Speeding up Cython with SIMD

Cython allows you to write compiled extensions for Python, by translating Python-y code to C or C++. Often you’ll use it to speed up your software, and it’s especially useful for implementing small data science or scientific computing algorithms.

But what happens when Cython is too slow? Often there’s still speed improvements you can do. In a previous article we focused on examples of optimizing your code to take advantage of things like instruction-level parallelism.

In this article, we’ll focus on another CPU feature, Single Instruction Multiple Data or SIMD, specifically in the context of Cython. As well see, in some situations using SIMD can happen with only minimal changes to your code.
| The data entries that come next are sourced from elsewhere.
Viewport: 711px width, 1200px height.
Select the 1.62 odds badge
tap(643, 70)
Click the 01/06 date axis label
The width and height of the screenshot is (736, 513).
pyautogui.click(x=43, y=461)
Parts of this article are excerpted from a book I’m working on that will help teach you how to optimize low-level code, the kind of code you’d write with Cython, C, or Rust. The goal is to help data scientists and scientists who normally write Python to understand how to make their compiled code faster.

What is SIMD?

Single Instruction Multiple Data, or SIMD, are CPU instructions that can execute the same operation on a sequence primitive values (integers or floats) that are stored next to each other in memory, using a single instruction. The compiler needs to explicitly generate these special instructions, which as we’ll see can make it harder to utilize this functionality.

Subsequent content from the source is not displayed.